Even if OMB’s proposed revision remained in effect and FOIA requests could be made only with respect to data relating to published research findings, the definition of “publication” is very unclear. Does it apply only to publication in a peer-reviewed journal, or does it include release of preliminary findings on the Internet? What if a scientist participates on an Internet message board? What about verbal presentations or poster displays at society meetings or other gatherings? What if a study is continuing but interim results are published?
We are also concerned that these requirements will discourage collaborations with international research agencies, since other countries will not have similar data-sharing policies in place.

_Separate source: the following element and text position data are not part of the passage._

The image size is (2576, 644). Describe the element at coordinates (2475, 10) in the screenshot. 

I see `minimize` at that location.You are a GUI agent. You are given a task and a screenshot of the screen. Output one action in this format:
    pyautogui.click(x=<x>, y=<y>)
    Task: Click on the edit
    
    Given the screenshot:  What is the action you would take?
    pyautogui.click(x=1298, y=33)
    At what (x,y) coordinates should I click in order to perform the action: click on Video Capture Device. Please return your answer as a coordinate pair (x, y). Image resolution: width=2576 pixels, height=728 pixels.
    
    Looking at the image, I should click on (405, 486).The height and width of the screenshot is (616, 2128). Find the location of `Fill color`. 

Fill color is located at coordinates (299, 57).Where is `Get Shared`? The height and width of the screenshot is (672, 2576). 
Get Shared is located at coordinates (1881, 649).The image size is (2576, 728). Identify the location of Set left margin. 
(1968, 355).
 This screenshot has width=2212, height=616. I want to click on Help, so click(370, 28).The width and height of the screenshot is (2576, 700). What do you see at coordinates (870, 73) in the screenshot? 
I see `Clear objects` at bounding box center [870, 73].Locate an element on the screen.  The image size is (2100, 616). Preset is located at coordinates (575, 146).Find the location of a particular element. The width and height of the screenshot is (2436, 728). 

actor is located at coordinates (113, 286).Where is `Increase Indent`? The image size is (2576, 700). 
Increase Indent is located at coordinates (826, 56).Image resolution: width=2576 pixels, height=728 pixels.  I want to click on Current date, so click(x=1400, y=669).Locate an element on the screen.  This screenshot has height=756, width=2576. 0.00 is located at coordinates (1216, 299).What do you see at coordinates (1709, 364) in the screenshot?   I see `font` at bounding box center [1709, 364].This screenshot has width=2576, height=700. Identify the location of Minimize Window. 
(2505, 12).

We are very concerned about the ability of research institutions to recoup the costs associated with compliance with these requirements. While OMB’s proposed revision authorizes an agency to charge “a reasonable fee equaling the full incremental cost of obtaining the data,” it does not apparently provide for the research institution to recoup its costs. Further, we understand that present federal policy calls for all agency fees to be turned over to the Treasury, so these requirements may also not enable agencies to recoup their costs.
In addition to these general concerns, OMB’s proposed revision raises the following specific questions:
• What data relate to publication—only those data underlying the article submitted to a journal, or all background work by the scientist?
• Are data defined as those published anytime in the past, or just newly published?
• Will agencies be allowed to determine their own policies as to what constitutes data, and what data must be released, or will there be a uniform governmentwide policy?
• How will it be determined whether data have been “used.. . in developing policy or rules”? Will agencies be required explicitly to identify published materials underlying a rule?
• What if the researcher changes institutions? Which institution bears responsibility for complying with the FOIA request?
• How long must the data be made accessible? Are the data in question subject to release as long as the research project continues to receive federal funding (which could be over a long time period), or, worse, as long as the regulation or policy is in effect?
We have found that the more we review the new law, the more questions arise. It is possible that we will submit additional comments. In addition, as we requested in our December 4 letter, we hope that the sixty-day public comment period can be extended. This could be accomplished by reproposing the revisions to the circular for a second round of comment after the initial comment period, and after receipt and consideration of the first set of public comments.
Thank you for your attention to our concerns.